* Start Source document *

If this is the wrong list for this question, I appologize.
Is there any precedent for notifying those whose results have popped up
for the below referenced google search?
I would be happy to send out an email to the domain owners?, to alert
them of a problem, but I am not sure if this is recommended.

Brandon McGinty


On 10/9/2010 11:00 AM, Vipul Agarwal wrote:
> That's a live and good example. I hope that now they'll understand the
> importance of the issue.
> 
> On Fri, Oct 8, 2010 at 11:28 AM, Shirish Padalkar
> <shirish.padalkar@....com>wrote:
> 
>>
>>
>> http://www.google.com/#sclient=psy&hl=en&site=&source=hp&q=inurl:recentservers.xml&oq=inurl:recentservers.xml
>>
>> :)
>>
>>
>>  From:
>> Ryan Sears <rdsears@....edu>
>> To:
>> full-disclosure <full-disclosure@...ts.grok.org.uk>
>> Date: 10/08/2010 08:52 AM Subject:
>> [Full-disclosure] Filezilla's silent caching of user's credentials
>> Sent by: full-disclosure-bounces@...ts.grok.org.uk
>> ------------------------------
>>
>>
>>
>> Hi all,
>>
>> As some of you may or may not be aware, the popular (and IMHO one of the
>> best) FTP/SCP program Filezilla caches your credentials for every host you
>> connect to, without either warning or ability to change this without editing
>> an XML file. There have been quite a few bug and features requests filed,
>> and they all get closed or rejected within a week or so. I also posted
>> something in the developer forum inquiring about this, and received this
>> response:
>>
>> "I do not see any harm in storing credentials as long as the rest of your
>> system is properly secure as it should be."
>>
>> Source:(http://forum.filezilla-project.org/viewtopic.php?f=3&t=17932)
>>
>> To me this is not only concerning, but also completely un-acceptable. The
>> passwords all get stored in PLAIN TEXT within your %appdata% directory in an
>> XML file. This is particularly dangerous in multi-user environments with
>> local profiles, because as we all know physical access to a computer means
>> it's elementary at best to acquire information off it. Permissions only work
>> if your operating system chooses to respect them, not to mention how simple
>> it is *even today* to maliciously get around windows networks using
>> pass-the-hash along with network token manipulation techniques.
>>
>> There has even been a bug filed that draws out great ways to psudo-mitigate
>> this using built-in windows API calls, but it doesn't seem to really be
>> going anywhere. This really concerns me because a number of my coworkers and
>> friends were un-aware of this behavior, and I didn't even know about it
>> until I'd been using it for a year or so. All I really want to see is at the
>> very least just some warning that Filezilla does this.

* End Source document *
* Start Record set *

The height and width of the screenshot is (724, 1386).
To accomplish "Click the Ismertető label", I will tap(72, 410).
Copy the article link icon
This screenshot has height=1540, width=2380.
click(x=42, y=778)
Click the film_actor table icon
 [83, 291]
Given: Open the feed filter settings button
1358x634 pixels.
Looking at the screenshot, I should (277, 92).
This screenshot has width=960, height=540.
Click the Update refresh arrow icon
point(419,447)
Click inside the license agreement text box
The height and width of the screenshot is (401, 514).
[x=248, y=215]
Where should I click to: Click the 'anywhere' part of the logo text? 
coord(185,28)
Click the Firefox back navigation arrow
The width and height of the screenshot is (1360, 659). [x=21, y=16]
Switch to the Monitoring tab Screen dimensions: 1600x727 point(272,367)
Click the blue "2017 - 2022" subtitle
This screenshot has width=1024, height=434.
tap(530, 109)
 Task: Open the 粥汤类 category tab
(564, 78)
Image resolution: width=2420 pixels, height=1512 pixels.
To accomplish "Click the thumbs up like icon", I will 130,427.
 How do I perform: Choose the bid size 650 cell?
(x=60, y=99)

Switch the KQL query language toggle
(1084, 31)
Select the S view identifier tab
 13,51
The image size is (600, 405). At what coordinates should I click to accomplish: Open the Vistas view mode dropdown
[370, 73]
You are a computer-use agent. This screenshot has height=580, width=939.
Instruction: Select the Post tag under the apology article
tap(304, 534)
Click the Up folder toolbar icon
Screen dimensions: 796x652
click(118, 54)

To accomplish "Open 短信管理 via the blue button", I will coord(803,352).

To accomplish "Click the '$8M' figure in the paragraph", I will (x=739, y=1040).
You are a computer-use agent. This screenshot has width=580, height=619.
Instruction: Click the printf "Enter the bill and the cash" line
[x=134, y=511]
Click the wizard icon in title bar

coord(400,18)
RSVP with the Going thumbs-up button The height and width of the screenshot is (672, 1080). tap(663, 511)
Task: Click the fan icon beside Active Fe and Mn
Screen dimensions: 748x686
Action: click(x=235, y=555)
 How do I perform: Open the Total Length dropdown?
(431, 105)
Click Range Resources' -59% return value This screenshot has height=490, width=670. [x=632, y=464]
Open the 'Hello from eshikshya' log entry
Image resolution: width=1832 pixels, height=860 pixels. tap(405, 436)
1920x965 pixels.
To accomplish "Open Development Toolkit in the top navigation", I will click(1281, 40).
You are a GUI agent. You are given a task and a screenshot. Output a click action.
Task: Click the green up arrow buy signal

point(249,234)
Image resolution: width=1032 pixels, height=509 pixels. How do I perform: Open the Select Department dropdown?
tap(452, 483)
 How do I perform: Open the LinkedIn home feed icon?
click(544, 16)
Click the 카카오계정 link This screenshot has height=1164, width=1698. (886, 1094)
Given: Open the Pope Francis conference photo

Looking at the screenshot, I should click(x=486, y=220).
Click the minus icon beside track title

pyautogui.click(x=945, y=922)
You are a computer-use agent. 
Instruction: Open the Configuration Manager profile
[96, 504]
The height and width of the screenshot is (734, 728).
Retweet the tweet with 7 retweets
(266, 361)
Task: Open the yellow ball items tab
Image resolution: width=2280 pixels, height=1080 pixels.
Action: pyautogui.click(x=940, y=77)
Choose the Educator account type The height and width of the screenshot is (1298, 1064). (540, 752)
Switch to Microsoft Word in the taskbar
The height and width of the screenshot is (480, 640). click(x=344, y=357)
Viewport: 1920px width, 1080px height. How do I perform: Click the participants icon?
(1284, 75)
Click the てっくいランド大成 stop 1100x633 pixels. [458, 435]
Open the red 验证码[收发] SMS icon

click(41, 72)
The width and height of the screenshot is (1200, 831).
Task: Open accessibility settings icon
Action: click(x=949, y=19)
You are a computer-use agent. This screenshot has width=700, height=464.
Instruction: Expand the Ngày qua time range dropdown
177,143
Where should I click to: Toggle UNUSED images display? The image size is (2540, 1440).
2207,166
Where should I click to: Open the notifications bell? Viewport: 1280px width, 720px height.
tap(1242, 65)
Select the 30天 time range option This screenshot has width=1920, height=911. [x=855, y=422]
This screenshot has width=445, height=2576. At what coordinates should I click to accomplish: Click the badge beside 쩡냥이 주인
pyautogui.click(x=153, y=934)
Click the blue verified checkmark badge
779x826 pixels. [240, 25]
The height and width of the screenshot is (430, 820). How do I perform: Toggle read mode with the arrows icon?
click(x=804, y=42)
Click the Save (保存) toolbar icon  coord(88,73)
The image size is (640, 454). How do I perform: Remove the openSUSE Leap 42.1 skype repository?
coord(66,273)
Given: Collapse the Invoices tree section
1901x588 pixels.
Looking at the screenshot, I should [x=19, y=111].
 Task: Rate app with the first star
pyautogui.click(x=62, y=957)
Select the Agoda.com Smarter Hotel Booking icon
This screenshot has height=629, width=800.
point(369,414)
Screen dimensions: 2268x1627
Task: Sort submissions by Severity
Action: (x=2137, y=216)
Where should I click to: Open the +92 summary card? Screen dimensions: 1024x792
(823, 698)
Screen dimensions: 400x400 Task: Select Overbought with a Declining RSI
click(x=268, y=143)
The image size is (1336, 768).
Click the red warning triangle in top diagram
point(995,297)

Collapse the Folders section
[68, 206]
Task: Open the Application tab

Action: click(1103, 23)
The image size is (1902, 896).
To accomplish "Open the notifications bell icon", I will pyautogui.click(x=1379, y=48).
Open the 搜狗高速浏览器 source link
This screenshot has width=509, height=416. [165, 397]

* End Record set *

▶ **Short task 1**
Output the part of the Filezilla thread from "If this is the" down to "referenced google search?", copied word for word.
▶ **Short task 2**
Name every person mentioned by name in the Filezilla thread.

▶ **Task result 1**
If this is the wrong list for this question, I appologize.
Is there any precedent for notifying those whose results have popped up
for the below referenced google search?

▶ **Task result 2**
Brandon McGinty
Vipul Agarwal
Shirish Padalkar
Ryan Sears